Sound envelopes carry important information not only regarding sound position in space but also regarding sound
identity: study of responses to stimulus envelopes is thus
interesting not only from a binaural but even more from a
monaural viewpoint. Furthermore, such responses also
bear on the proposed mechanisms of coincidence detection. Before turning to enhanced synchronization in SBCs,
we pause to examine similarities in enhanced phase-locking to fine-structure and envelope.
GBCs with CFs just above the range of phase-locking
are an interesting test case of coincidence detection (Joris
et al., 1994b). In principle, coincidences among the spike
trains of inputs to CN neurons, at the millisecond time
scale of interest here, can be affected by 1) intrinsic correlations in firing between AN fibers, e.g. of fibers innervating the same inner hair cell, 2) phase-locking to the
fine-structure of the sound, 3) phase-locking to the envelope of the sound or the local cochlear vibration pattern. As
far as known, source 1 (Fig. 2A) is not present and is not
further considered here, though admittedly absence of
evidence here does not constitute evidence of absence
(Johnson and Kiang, 1976; Kiang, 1990; Young and Sachs, 2008). Sources 2 and 3 are stimulus-induced (Fig. 2D)
and can thus be manipulated by the experimenter. Source
2 is not present for pure tones above the range of puretone phase-locking, i.e. a few kHz in mammals (Fig. 2C).
Source 3 is not present for unmodulated pure tones or at
high rates of amplitude modulation, if we only consider the
ongoing part of the response and ignore effects of onset
and offset of the stimulus.
For GBC neurons with a CF above a few kHz, pure
tones above the phase-locking limit generate AN input
spike trains that are random relative to each other. In fact,
such tones are the only stimulus for which spike trains
evoked in the AN inputs to the GBC neuron are mutually
random. If the GBC neuron is a coincidence detector, its
firing rate should increase by increasing the correlation
among the inputs to the neuron. A first way to achieve this
is to increase the stimulus level. In response to a high-
71
frequency tone, chance occurrences of coincidences
across inputs elicit output spikes in the GBC neuron (Fig.
2C). An increase in sound level generates an increased
firing rate in the AN fibers, and thus also an increased firing
rate in the GBC because the number of chance coincidences increases.
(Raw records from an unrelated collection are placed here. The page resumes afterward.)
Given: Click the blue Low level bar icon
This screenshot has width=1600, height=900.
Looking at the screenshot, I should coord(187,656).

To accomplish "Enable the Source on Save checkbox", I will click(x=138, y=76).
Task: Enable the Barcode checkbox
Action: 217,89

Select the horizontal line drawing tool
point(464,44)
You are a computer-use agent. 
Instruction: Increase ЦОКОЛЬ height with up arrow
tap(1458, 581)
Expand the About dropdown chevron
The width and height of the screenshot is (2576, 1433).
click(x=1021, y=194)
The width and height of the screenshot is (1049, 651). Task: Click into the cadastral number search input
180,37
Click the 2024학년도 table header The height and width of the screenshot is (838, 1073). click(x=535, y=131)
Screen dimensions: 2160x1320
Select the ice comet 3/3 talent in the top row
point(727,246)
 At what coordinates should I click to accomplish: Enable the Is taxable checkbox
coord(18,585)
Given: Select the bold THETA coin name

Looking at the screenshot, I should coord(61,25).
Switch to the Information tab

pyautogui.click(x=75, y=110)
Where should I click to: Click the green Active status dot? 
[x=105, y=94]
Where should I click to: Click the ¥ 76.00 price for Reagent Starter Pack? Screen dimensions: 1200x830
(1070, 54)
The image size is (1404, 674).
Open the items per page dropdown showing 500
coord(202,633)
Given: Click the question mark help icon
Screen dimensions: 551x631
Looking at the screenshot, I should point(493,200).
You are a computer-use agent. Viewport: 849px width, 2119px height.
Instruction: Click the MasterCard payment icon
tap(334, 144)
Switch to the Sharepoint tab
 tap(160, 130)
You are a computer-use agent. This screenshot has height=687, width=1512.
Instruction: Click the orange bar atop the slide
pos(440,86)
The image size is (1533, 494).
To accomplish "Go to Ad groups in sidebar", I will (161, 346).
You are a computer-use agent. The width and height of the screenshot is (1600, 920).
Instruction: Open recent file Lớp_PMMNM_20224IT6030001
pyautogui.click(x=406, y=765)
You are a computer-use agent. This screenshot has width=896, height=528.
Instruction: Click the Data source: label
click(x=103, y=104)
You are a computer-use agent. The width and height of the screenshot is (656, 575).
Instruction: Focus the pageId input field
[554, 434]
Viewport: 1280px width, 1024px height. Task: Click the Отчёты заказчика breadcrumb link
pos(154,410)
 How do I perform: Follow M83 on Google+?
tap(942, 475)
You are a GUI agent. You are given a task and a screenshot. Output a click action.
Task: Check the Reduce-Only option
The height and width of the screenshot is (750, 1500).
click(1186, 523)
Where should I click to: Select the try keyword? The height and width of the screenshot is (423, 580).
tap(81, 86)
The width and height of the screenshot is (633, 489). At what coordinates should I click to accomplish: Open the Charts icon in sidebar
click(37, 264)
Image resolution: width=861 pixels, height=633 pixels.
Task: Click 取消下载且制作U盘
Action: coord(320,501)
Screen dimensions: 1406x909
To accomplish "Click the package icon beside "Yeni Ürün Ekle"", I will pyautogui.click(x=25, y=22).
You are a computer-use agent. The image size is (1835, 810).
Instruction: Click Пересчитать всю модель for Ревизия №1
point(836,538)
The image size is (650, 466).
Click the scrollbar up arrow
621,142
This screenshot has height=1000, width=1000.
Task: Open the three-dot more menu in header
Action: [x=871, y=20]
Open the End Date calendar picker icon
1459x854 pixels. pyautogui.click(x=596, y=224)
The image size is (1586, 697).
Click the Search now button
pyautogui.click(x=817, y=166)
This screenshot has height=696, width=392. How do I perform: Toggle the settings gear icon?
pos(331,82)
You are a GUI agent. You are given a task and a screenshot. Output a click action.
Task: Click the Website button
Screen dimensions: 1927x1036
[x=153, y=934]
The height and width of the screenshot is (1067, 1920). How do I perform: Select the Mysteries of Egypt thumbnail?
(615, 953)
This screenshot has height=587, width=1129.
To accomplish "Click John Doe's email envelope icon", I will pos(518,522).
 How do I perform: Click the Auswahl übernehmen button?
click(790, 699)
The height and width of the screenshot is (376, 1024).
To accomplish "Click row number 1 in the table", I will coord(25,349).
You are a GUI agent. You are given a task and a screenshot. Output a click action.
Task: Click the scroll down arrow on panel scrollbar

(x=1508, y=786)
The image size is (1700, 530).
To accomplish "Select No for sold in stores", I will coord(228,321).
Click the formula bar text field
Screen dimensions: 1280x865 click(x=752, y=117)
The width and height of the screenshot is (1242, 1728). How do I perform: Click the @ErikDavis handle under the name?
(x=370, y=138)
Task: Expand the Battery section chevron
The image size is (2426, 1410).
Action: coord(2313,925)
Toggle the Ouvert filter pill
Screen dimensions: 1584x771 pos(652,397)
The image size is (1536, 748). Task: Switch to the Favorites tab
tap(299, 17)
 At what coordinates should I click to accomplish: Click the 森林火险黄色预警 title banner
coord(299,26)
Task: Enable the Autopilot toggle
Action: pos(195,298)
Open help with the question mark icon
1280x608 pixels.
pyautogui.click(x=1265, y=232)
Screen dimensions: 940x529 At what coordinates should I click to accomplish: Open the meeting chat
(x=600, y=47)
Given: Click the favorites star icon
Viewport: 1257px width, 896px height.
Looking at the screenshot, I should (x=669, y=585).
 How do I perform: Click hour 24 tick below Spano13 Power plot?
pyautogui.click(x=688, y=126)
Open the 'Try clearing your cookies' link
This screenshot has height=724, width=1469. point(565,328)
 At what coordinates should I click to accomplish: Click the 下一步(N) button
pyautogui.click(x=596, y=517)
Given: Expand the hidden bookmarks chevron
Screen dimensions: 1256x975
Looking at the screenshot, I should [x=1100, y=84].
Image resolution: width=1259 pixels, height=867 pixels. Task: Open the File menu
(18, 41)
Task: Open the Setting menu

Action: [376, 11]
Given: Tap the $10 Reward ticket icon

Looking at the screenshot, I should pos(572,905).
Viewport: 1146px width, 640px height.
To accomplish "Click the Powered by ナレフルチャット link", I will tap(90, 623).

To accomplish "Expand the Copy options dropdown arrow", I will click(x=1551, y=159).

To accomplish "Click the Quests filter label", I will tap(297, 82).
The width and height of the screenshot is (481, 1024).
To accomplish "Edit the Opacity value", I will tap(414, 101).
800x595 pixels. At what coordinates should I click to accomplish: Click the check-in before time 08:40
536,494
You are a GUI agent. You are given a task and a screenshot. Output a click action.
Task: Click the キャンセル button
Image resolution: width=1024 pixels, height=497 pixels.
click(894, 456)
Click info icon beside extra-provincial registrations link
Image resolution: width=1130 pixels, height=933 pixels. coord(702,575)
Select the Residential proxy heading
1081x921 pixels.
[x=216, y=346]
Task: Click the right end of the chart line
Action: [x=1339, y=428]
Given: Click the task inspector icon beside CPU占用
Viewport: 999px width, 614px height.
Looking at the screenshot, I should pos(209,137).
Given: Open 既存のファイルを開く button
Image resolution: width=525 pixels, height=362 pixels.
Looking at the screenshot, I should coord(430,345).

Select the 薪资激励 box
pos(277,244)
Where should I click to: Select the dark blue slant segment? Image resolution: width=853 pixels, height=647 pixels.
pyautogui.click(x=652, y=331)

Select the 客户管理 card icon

A second way to increase the correlation among the inputs is to lower the tone frequency to the
range of phase-locking (Fig. 2D). Indeed, lowering the tone
to frequencies in the “tail” of the tuning curve that generate
phase-locking, causes an increase in firing rate of GBC
neurons accompanied by exquisite phase-locking and entrainment (Joris et al., 1994b). This behavior can be modeled with a coincidence operation (Rothman and Young,
1996). Note that lowering the stimulus frequency causes
these increased firing rates in the GBC neurons even
though their AN inputs, which are presumably tuned to the
same CF, show decreased firing rates under these circumstances. A third way to increase the correlation among the
inputs is amplitude modulation of a tone (Fig. 2D), even
when the spectral components of the stimulus are outside
the range of phase-locking to fine-structure. Within certain
limits (Joris and Yin, 1992) amplitude modulation causes
temporal alignment of spikes across AN fibers, and should
therefore increase the number of coincidences driving the
postsynaptic GBC neuron.
Fig. 3 shows responses of a neuron recorded ventrally
in the SOC with a CF of 2.4 kHz (see legend regarding the
identity of this neuron). The response rate to pure tones at
its CF (2.4 kHz, C) is moderate, from a spontaneous rate of
four spikes/s to a maximum of 125 spikes/s to short tone
bursts and even lower to the 1 s tones shown in Fig. 3C (35
spikes/s). As already discussed, lowering the frequency of
a pure tone causes a dramatic increase in firing rate, with
high synchronization and entrainment. The panels of the
middle and right column show very similar behavior to
amplitude modulation. For example, when a 2.4 kHz carrier tone is modulated at 410 Hz, its spectral components
are in a range (see circle and bar “Z” in panel A) where
pure-tone phase-locking and high firing rates are absent
for tones presented individually. The amplitude modulation
causes a tremendous increase in firing rate with high synchronization (F) and entrainment (G). Similar behavior is
observed for a carrier frequency of 1.5 kHz (middle column). This is in sharp contrast to the responses of AN
fibers, which show little change in firing rate with variations
in modulation frequency or modulation depth (Joris and
Yin, 1992). The similarity in firing rates of the responses to
pure tones and to amplitude modulation, over the common
range of frequencies (100 –1000 Hz), is particularly
striking.
These responses illustrate how the temporal spike patterns in the AN can be transformed at the earliest stages of
the central auditory system into a rate code. Stimuli with
different spectrum but the same periodicity can give rise to
firing rates equaling this periodicity. It will be interesting to
examine how invariant such responses are for spectrum,
using stimuli that are more amenable to parametric manipulation (Cariani and Delgutte, 1996a,b; Wiegrebe and Winter, 2001).
72
P. X. Joris and P. H. Smith / Neuroscience 154 (2008) 65–76
THE PUZZLE OF ENHANCED
SYNCHRONIZATION IN SBCs
SBCs are the most numerous projection neurons of the CN
(Osen, 1970) and provide the excitatory input to MSO
neurons. Sensitivity to ITDs in MSO neurons is the premier
example of temporal sensitivity in the mammalian CNS,
and it is therefore important to understand the temporal
behavior of SBC neurons. While monaural coincidence
detection may be an adequate model for enhanced synchronization and entrainment in globular bushy neurons
and other CN neurons with many AN inputs, it is problematic for SBCs. First, we review the evidence that SBCs
show enhanced phase-locking.
Out of seven intra-axonally labeled low-frequency TB
fibers with high-sync behavior, two appeared to be axons
of SBCs; the other five were axons of GBCs (Joris et al.,
1994a). The physiology for one labeled spherical bushy
neuron is shown in Fig. 1, the anatomy and physiology of
the other labeled neuron is shown in Fig. 5 of Smith et al.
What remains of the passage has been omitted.